A cybersecurity vendor has uncovered evidence that a hacker stole data from fashion retailer Hot Topic, including the personal information of millions of customers.
Israeli cybersecurity firm Hudson Rock is warning about the alleged breach after a hacker began selling access to a database full of customer information looted from Hot Topic and two affiliated brands, BoxLunch and Torrid.
The hacker, who goes by the name “Satanic,” claims the database contains details on 350 million users, including names, email addresses, physical addresses, and dates of birth — all information that Hot Topic was asking users to fill out for its loyalty program. Satanic is offering the database for $20,000 while demanding Hot Topic pay $100,000 to have the sale removed.
Hudson Rock says the breach is credible after discovering evidence that an employee’s computer at third-party retail analytics firm Robling was infected with malware. The cybersecurity firm identified the infection since Hudson Rock operates Cavalier, a cyberintelligence platform that monitors compromised computers with the goal of alerting clients.
“By searching the keyword ‘hottopic’ in Hudson Rock’s Cavalier platform, researchers discovered an employee who was recently infected by an Infostealer on September 12th, 2024,” the cybersecurity vendor wrote in a blog post. “With over 240 credentials found on the [compromised] machine, many of which are corporate, researchers determined that this person is employed at a company called ‘Robling,’ whose description is ‘Helping retailers unite data across silos.’”
The finding suggests the Robling employee was trying to analyze Hot Topic’s data through cloud platforms such as Snowflake, Microsoft Azure, and Google’s Looker. However, the data was exposed after a hacker installed password-stealing malware on the employee’s computer.
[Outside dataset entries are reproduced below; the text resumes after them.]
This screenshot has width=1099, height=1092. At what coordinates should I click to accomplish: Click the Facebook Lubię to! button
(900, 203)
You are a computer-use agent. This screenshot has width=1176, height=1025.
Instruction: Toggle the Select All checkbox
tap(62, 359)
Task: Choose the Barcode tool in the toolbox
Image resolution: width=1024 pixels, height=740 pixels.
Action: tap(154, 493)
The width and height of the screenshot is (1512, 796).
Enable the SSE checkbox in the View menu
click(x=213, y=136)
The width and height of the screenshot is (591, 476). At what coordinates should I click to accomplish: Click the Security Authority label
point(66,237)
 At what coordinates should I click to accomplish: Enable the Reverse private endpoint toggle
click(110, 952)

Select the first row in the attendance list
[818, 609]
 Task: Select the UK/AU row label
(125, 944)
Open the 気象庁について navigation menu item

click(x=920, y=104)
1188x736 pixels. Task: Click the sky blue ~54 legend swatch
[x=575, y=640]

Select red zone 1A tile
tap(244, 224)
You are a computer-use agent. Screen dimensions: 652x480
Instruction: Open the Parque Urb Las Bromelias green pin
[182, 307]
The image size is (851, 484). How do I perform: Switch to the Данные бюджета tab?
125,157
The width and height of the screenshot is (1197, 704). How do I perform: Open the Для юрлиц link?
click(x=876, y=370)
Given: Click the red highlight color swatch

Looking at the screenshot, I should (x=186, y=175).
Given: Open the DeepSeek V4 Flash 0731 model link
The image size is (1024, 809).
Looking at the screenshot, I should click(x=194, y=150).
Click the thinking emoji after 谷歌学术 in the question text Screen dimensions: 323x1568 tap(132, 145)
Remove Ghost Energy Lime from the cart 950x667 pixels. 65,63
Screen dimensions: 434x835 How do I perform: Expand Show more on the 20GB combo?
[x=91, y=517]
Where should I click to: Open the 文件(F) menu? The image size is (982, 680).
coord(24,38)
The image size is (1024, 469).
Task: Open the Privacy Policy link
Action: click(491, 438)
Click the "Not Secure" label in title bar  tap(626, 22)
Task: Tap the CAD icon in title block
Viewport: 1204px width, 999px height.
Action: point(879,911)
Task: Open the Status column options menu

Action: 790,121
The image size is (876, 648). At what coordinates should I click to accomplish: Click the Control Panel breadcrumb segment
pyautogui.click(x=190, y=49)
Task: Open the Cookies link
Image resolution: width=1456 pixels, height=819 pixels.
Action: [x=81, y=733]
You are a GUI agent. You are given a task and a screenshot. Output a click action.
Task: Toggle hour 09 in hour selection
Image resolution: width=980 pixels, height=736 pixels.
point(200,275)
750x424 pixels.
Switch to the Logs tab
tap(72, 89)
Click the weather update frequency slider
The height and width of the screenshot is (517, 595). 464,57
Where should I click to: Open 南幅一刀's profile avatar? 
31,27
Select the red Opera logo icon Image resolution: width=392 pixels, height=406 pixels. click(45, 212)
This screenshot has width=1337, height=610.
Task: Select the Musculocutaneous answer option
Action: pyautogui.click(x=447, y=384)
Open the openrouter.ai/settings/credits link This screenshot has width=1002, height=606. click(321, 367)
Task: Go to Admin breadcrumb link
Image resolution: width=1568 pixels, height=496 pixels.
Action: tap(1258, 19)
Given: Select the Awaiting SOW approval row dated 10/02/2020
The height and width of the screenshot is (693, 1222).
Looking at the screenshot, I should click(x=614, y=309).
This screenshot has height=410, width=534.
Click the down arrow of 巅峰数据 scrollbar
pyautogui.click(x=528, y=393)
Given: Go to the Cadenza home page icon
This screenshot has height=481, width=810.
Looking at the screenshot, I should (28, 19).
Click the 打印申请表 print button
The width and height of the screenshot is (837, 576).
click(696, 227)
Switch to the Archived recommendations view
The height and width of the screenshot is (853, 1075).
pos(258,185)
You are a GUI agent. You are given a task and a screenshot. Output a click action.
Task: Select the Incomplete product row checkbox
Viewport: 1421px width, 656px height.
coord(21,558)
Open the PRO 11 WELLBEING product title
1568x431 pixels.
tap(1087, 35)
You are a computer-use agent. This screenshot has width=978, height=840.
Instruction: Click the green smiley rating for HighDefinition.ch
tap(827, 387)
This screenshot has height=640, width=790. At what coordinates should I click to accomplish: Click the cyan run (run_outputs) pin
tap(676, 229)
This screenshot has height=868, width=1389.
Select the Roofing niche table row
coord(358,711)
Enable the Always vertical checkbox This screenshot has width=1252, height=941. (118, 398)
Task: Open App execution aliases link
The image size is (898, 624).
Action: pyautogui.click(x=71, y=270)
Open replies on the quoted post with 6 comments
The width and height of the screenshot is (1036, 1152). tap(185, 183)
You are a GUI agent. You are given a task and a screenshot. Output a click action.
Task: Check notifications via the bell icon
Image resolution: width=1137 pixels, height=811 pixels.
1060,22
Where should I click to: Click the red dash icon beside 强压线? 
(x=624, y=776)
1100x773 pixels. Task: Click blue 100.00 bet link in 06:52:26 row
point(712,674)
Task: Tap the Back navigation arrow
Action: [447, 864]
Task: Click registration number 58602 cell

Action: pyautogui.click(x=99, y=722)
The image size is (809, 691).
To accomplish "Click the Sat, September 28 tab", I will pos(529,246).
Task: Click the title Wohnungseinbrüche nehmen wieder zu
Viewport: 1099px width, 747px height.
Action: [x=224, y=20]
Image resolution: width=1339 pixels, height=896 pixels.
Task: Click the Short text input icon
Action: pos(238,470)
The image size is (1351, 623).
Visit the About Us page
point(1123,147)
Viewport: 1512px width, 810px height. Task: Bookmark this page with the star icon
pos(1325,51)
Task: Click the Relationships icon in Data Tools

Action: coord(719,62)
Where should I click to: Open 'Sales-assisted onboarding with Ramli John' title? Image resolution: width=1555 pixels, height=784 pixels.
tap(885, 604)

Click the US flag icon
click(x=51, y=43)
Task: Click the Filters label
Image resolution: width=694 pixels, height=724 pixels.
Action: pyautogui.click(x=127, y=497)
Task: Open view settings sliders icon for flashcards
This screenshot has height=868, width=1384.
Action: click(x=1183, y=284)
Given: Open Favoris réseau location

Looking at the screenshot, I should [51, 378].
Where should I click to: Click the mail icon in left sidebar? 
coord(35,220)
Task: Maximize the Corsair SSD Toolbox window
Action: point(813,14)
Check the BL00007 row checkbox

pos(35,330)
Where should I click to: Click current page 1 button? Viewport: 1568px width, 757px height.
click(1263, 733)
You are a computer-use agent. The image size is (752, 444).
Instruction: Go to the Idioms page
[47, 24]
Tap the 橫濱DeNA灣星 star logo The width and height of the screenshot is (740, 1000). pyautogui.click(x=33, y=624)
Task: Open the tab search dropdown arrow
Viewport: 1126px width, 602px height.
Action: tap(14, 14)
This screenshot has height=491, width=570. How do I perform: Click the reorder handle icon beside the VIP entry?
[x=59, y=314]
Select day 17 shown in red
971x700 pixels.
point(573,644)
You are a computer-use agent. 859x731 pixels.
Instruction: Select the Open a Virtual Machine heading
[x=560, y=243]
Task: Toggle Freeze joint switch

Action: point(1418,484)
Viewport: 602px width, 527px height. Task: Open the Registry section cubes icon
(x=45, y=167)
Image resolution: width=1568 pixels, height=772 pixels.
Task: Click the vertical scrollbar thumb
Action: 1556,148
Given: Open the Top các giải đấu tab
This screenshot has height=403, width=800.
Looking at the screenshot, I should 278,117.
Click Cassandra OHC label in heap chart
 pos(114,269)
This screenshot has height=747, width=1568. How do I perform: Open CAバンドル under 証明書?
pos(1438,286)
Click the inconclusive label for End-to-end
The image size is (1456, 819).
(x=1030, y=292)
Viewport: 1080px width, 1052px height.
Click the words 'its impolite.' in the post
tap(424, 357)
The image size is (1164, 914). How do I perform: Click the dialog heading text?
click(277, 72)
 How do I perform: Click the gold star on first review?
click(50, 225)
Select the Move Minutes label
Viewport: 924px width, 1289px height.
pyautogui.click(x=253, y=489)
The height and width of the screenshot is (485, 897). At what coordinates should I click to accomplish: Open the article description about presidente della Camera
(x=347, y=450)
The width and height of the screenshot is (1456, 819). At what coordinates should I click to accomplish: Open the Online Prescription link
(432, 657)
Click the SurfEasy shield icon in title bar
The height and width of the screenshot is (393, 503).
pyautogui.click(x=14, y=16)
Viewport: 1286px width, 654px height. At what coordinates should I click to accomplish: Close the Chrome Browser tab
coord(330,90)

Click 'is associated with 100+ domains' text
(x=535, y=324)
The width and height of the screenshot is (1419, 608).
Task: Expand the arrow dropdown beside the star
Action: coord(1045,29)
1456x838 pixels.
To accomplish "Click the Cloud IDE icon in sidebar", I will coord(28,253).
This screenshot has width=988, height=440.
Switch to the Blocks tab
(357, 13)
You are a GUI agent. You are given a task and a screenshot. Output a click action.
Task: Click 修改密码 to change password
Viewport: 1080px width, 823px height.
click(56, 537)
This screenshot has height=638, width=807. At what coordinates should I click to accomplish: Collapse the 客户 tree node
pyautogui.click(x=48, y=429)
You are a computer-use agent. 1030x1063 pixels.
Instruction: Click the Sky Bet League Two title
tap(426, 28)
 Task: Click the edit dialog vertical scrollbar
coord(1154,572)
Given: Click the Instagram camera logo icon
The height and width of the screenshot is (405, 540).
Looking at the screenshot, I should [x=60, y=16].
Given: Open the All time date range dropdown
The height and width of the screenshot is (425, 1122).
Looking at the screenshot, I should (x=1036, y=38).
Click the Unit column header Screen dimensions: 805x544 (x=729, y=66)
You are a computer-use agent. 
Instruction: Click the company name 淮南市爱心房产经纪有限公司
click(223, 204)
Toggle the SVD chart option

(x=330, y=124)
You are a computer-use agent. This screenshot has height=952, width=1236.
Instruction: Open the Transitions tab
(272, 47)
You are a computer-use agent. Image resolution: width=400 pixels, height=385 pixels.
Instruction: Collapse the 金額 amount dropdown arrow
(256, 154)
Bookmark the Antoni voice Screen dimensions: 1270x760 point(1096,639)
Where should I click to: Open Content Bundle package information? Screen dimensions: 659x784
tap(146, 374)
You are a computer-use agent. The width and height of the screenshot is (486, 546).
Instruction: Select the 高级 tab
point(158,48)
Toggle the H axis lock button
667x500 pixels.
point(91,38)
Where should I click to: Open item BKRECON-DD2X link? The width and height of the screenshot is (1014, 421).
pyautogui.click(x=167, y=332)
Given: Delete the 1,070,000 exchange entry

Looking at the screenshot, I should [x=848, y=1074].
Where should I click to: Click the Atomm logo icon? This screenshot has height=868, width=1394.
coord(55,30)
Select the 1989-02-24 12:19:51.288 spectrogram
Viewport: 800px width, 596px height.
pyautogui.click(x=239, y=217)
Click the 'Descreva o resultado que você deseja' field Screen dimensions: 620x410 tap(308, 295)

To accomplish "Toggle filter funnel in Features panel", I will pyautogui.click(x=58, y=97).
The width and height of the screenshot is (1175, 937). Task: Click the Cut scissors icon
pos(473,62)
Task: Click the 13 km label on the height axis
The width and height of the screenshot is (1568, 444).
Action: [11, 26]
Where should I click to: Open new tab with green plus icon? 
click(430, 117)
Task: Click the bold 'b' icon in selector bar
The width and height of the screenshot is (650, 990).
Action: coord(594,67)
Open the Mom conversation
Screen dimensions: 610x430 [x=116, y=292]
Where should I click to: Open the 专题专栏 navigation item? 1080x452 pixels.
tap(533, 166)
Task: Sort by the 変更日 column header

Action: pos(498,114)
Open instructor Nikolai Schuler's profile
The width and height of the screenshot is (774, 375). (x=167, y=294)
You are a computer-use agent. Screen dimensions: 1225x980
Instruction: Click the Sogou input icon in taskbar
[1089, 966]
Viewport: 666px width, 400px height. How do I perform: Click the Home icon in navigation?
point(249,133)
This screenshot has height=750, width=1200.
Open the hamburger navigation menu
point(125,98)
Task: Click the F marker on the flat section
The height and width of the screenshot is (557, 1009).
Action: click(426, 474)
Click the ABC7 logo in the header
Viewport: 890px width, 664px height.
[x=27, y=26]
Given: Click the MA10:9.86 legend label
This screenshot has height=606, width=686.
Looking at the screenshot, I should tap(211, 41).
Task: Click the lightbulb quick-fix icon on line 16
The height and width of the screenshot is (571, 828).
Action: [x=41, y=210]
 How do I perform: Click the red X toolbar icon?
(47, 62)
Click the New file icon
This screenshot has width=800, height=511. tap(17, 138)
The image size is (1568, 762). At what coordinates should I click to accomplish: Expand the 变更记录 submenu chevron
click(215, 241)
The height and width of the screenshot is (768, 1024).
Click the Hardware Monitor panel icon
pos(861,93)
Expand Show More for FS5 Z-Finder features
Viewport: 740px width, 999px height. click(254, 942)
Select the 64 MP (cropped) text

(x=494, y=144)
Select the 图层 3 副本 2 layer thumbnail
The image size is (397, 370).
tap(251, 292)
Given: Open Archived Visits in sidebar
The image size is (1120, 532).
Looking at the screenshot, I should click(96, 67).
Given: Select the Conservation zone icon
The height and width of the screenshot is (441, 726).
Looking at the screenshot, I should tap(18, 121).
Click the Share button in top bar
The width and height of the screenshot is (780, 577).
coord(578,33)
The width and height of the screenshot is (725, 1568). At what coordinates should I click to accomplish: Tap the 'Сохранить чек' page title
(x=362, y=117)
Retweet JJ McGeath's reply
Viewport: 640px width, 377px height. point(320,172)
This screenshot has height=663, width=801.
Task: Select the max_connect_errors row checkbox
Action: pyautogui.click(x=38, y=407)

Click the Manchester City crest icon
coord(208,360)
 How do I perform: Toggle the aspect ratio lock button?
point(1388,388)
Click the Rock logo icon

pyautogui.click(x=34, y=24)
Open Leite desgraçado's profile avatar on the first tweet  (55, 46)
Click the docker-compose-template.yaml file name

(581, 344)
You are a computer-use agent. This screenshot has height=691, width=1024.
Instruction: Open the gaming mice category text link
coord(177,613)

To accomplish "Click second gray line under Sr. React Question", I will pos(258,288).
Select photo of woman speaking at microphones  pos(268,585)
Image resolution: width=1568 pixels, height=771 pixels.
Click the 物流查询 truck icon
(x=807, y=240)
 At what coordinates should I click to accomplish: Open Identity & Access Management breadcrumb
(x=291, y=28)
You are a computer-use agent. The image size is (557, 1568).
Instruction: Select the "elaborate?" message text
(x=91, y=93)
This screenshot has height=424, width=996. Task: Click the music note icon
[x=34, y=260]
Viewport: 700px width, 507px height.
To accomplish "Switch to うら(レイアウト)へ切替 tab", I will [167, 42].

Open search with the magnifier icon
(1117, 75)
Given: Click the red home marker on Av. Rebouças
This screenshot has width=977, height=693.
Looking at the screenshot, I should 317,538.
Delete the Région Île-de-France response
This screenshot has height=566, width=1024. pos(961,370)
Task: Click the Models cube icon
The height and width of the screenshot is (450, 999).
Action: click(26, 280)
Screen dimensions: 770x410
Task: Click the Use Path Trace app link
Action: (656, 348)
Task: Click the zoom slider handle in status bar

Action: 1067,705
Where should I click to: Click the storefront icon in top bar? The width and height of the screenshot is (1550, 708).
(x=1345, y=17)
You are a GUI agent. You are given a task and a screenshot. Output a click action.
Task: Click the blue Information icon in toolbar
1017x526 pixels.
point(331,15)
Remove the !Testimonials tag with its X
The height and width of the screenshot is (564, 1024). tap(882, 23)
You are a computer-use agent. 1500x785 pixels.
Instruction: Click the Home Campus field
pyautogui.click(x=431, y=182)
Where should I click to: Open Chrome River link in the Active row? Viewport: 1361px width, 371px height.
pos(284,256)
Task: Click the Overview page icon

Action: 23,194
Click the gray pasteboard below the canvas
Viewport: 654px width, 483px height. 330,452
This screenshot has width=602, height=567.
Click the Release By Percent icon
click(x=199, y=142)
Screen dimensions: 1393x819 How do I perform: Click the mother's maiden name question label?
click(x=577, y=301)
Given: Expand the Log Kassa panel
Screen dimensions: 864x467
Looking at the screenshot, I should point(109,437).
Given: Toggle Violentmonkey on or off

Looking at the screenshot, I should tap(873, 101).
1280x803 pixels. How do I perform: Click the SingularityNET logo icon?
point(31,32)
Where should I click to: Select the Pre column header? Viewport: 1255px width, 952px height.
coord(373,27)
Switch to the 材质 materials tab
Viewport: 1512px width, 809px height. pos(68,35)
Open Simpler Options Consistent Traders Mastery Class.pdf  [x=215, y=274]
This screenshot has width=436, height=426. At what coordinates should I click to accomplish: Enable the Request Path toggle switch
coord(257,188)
Hudson Rock researchers reached out to Satanic, who provided a username that matched the one found on the compromised computer. “Lastly, Satanic claimed, we emphasize, the hacker CLAIMED, that the breach originated from a lack of MFA (multi-factor authentication) on a Snowflake account along with ‘other links,'” Hudson Rock added.
Hot Topic and Robling didn’t immediately respond to a request for comment. In the meantime, Hudson Rock is warning the stolen information could be exploited to target affected customers with fraud, phishing, and identity theft schemes. Satanic is indicating they stole 680GB of data, including 116GB related to customer information.
Whether the hacker stole data on 350 million users hasn’t been confirmed. Hudson Rock CTO Alon Gal tells PCMag that Satanic originally boasted about stealing data on 1 billion users but has since revised the estimate. “I asked him how many uniques, he said 350m and later edited the thread as well,” Gal added.